A “good enough” solution to this issue uses one of several cost-minimizing heuristics. A heuristic is a practical means of addressing a problem. It may never determine the shortest path (cost); however, it may get extremely close, all while being implemented on cheap commodity hardware. The alternative brute force method can be extremely expensive for large enough problem sets, and even impossible for many business requirements with our current hardware capabilities.
For example, there exists a heuristic called the nearest neighbor. It is a greedy algorithm, meaning it is myopic in its iterative decisions on which node to visit next. For example, it will always suggest the next closest not-visited city to the salesperson. This algorithm often does not yield a solution within 20% of the optimal value. However, it is a good introduction into combinatorial heuristics.
Another heuristic, the ant colony algorithm, mimics the behavior of ants to arrive at a solution. This is an artificial intelligence approach, in particular, swarm intelligence, where a set of agents with relatively low processing power and memory will work together as a team to accomplish amazing feats. Whenever ants in search of food come across some obstacle, say a rock, some will travel to the left and some will travel to the right. During this process, they will lay down a pheromone trail which evaporates at a set rate. The shorter path will hold higher concentrations of pheromones, as the shorter time it takes to find the food and bring it back to the colony will be traveled more times by an ant. Unlike the nearest neighbor algorithm, the ant algorithm yields solutions that are very near to the optimal route.
There are hundreds, if not thousands, of other heuristics that may be applied to provide some solution that will suffice. The important thing to take away, however, is that for large problem sets, there is a sacrifice in finding the absolute shortest route so that a solution may actually be determined with cost-effective computing resources.
Conclusion
Although we cannot disclose the solution we provide to our client, we do reveal a particular way of viewing combinatorial problems related to business optimization. The complexity of the problem described in the first section was translated into a TSP-style problem from which we determined the most appropriate heuristic to cut costs for our client. As our client previously used an algorithm similar to the nearest neighbor, we had significant room for improvement in cost-reduction via our recommendation, and we yielded over a 10% decrease in variable costs.
It is relatively easy to see how the initial and final delivery stages involving the couriers could be transposed into a standard TSP problem, except one involving several agents, as the problem statement is almost the same as that of the TSP. The intermediate steps were a bit trickier, however, we used a similar paradigm to increase efficiency.

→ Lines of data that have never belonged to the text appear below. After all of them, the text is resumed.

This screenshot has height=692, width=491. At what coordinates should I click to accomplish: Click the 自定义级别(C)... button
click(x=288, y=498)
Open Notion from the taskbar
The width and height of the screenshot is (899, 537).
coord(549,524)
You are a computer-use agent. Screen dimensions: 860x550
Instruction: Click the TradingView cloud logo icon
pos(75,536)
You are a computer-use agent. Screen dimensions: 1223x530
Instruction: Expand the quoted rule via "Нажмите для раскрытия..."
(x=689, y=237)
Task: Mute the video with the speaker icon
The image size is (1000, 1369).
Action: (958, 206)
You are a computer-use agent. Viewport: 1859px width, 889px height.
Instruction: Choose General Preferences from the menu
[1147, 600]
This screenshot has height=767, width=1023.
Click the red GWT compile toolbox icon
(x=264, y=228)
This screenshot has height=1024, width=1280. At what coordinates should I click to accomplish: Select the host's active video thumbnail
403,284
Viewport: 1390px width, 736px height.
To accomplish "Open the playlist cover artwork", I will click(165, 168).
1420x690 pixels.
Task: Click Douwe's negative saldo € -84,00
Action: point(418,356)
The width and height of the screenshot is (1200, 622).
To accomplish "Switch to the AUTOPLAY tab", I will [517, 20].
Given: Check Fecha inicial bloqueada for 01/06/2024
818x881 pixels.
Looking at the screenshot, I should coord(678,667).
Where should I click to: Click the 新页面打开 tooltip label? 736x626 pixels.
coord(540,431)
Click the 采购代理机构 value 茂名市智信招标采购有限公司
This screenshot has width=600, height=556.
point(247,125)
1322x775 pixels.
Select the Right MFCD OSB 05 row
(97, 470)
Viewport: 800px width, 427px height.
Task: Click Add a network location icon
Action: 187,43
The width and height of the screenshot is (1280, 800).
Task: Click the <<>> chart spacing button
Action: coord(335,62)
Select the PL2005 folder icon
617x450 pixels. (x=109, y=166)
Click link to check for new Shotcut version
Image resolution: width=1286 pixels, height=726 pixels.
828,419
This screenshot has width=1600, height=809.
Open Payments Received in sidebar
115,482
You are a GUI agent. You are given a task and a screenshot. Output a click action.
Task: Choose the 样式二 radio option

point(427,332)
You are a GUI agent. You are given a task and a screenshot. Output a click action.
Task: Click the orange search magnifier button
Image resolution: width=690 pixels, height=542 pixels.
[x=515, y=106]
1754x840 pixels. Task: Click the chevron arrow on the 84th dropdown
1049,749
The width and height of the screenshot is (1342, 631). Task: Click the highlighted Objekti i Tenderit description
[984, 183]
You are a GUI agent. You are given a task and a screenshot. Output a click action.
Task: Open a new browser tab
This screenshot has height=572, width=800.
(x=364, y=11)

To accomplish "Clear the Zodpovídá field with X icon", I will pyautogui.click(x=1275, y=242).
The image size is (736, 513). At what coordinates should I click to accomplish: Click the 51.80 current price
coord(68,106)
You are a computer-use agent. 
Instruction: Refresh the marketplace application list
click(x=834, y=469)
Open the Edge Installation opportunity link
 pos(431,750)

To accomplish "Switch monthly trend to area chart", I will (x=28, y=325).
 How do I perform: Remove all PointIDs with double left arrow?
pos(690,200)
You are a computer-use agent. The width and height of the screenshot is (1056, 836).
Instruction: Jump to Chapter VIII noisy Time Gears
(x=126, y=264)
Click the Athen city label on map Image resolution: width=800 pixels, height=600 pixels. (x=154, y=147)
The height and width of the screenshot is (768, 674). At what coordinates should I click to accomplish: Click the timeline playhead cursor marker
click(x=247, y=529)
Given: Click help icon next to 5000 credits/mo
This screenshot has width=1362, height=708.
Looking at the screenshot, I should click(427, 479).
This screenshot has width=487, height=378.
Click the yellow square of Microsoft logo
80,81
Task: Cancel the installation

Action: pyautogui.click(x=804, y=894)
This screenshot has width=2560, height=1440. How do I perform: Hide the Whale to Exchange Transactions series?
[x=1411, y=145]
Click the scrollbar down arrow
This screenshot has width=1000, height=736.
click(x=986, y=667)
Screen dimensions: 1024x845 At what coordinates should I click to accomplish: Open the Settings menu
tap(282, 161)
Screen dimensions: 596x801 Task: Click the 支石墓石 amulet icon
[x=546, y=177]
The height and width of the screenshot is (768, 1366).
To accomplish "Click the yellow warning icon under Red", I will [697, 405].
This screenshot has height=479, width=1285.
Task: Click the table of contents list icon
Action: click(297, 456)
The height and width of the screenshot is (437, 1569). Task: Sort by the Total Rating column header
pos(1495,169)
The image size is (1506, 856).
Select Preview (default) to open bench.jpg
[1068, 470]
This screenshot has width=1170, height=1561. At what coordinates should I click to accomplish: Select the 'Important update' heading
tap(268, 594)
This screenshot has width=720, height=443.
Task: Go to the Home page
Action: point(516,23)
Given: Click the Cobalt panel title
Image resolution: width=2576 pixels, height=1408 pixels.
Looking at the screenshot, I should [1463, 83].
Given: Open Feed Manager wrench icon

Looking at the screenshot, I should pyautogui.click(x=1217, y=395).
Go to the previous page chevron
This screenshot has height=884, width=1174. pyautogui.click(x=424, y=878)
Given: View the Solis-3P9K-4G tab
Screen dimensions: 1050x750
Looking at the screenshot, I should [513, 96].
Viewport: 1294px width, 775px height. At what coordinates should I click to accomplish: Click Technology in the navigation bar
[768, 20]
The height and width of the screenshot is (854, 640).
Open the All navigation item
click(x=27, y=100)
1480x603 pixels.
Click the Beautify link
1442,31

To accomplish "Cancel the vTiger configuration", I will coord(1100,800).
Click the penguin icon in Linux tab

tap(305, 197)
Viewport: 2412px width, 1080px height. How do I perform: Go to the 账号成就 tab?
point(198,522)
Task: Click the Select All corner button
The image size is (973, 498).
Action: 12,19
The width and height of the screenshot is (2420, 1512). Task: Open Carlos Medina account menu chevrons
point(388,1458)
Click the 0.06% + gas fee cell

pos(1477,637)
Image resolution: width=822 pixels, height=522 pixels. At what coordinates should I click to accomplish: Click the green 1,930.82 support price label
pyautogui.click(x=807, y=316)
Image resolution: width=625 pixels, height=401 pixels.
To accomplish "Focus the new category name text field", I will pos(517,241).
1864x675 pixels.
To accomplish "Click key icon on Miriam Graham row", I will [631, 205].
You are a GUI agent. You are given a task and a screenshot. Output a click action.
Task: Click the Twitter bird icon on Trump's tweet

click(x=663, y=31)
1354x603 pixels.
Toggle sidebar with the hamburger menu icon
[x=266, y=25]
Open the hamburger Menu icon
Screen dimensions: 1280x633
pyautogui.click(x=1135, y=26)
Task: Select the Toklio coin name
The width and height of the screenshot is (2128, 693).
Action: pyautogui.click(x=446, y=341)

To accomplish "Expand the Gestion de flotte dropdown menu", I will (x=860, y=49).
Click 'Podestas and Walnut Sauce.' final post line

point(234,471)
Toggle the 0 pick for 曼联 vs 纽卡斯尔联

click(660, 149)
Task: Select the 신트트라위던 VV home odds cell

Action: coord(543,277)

Many business problems may be thought of in terms of the TSP. Any time there exists a variety of options for inputs and how to handle them prior to their release into the outputs market, yielding an immense magnitude of permutations, the TSP should come to mind. The initial investment in building such a system is often paid off in a relatively short time frame and the continuous costs with such a system are lower than prior operating costs and/or opportunity cost.